## GOAL
Count the lines in the rows below that contain the string "status", with case counting, and reply with the number alone.

━━━

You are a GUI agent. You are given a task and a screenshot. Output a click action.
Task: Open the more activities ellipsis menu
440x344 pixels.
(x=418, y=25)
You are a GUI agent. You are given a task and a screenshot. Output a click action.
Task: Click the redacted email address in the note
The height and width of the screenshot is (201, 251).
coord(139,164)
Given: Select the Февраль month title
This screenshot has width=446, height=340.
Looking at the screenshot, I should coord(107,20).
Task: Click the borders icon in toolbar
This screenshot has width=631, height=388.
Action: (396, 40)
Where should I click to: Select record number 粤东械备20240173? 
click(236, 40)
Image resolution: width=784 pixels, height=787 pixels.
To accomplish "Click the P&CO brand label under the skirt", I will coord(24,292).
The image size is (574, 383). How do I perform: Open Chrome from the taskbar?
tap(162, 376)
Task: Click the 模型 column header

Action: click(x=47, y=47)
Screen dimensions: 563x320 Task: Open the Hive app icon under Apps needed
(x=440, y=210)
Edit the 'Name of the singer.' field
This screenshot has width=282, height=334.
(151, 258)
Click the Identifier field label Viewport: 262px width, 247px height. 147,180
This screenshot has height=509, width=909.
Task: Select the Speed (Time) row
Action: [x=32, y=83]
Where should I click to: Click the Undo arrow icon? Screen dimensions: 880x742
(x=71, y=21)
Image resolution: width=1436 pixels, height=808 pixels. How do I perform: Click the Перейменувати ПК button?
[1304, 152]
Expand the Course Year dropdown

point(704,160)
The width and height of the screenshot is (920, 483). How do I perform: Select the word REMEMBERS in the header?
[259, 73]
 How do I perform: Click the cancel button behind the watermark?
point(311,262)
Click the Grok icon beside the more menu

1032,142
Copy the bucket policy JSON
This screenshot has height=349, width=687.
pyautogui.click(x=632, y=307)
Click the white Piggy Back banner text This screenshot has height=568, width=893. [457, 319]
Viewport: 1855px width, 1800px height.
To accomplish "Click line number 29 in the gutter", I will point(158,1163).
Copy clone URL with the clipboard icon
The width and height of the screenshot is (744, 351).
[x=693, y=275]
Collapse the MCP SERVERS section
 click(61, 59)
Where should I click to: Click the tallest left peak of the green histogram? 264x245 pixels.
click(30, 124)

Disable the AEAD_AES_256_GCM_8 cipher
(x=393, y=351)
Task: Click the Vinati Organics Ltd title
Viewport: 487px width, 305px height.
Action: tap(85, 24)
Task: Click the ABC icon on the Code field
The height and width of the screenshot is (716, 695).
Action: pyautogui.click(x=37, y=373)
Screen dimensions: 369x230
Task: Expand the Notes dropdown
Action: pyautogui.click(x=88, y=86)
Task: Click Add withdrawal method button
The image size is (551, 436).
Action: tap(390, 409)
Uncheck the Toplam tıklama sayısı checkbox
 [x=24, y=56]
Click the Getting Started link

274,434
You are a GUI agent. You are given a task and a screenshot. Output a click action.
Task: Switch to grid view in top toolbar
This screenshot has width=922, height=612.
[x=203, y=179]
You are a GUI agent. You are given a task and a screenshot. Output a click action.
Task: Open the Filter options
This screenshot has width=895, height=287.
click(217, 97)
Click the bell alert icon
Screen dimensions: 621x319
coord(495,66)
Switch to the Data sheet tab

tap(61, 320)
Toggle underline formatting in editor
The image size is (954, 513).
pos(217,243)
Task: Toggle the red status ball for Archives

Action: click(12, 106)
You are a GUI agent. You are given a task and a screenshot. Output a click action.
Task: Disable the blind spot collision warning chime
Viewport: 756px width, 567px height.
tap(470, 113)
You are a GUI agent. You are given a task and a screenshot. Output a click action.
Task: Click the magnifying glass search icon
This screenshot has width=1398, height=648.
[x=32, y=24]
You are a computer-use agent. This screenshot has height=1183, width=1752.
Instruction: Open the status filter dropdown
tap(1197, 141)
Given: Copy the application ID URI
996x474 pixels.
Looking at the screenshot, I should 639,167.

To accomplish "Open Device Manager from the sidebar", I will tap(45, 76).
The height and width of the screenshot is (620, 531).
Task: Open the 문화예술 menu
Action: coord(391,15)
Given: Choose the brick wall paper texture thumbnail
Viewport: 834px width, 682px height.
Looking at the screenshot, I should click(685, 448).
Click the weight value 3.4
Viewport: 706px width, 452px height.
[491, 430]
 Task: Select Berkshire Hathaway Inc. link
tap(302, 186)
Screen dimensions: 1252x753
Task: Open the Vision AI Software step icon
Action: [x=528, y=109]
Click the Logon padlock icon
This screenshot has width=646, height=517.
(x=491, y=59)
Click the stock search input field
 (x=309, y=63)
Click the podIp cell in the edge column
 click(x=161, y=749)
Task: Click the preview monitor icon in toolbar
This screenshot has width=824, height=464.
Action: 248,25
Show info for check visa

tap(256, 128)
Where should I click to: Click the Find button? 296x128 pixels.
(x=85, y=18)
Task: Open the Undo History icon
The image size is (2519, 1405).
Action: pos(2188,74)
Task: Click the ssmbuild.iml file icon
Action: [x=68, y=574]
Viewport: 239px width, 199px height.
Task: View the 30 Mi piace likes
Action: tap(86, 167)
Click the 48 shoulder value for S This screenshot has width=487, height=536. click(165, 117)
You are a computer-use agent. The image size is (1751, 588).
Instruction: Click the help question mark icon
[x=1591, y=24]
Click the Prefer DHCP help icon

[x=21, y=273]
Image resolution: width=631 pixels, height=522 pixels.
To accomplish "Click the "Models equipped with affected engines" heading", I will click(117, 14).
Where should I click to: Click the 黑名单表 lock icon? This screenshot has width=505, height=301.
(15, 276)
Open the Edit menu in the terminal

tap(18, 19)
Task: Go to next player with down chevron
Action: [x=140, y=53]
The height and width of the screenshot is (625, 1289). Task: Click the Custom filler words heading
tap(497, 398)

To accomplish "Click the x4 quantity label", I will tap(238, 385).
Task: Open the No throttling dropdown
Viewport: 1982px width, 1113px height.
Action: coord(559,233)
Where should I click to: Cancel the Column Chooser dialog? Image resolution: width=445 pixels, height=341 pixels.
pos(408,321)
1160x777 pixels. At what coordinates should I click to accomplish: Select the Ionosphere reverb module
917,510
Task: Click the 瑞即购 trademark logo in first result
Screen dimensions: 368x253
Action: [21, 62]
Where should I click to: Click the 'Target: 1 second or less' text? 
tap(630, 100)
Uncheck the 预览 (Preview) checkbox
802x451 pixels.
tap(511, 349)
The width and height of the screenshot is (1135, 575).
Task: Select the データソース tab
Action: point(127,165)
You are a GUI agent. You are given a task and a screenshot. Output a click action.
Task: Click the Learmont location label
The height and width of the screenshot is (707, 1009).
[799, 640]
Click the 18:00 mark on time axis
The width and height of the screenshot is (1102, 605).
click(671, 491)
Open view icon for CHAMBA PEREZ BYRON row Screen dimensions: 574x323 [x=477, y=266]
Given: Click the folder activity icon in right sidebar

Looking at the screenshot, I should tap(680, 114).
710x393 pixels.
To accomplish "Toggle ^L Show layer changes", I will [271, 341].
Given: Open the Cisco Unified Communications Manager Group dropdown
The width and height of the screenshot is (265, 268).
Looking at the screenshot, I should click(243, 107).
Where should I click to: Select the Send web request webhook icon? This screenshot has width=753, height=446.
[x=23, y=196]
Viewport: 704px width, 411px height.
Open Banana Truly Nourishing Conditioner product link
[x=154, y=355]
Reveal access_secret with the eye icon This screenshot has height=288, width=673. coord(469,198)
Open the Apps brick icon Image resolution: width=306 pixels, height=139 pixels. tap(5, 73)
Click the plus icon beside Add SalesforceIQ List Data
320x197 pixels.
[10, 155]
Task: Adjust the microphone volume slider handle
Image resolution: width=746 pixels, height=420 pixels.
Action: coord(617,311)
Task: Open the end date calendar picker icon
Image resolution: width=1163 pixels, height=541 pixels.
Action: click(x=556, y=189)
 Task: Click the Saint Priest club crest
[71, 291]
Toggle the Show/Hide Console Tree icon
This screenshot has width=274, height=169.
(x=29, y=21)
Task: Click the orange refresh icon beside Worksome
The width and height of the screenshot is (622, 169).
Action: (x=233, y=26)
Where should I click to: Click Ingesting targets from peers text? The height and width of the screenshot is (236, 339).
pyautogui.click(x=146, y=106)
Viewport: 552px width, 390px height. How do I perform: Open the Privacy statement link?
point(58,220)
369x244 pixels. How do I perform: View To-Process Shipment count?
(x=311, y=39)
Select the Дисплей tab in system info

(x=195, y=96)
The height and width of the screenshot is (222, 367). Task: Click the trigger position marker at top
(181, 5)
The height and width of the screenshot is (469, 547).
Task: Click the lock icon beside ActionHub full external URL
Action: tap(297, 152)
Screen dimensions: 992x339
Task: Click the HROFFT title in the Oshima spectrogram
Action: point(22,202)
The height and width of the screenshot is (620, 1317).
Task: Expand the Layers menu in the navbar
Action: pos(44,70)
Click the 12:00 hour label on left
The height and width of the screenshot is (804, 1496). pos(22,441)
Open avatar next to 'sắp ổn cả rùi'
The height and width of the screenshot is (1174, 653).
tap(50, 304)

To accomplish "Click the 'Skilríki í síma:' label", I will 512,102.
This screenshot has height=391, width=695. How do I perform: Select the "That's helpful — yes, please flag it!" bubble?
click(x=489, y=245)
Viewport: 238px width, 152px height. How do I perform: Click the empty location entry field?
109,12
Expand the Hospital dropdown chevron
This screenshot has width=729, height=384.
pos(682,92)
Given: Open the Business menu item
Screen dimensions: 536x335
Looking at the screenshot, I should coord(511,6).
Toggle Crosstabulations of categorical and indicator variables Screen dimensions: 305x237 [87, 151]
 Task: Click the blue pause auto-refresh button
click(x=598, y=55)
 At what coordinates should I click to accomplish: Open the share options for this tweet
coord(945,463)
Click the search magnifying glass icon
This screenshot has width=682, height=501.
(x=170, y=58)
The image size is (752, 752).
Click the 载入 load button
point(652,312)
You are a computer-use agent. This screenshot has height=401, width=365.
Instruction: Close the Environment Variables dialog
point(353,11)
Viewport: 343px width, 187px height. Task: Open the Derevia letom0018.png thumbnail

━━━

## COMPLETED TASK
2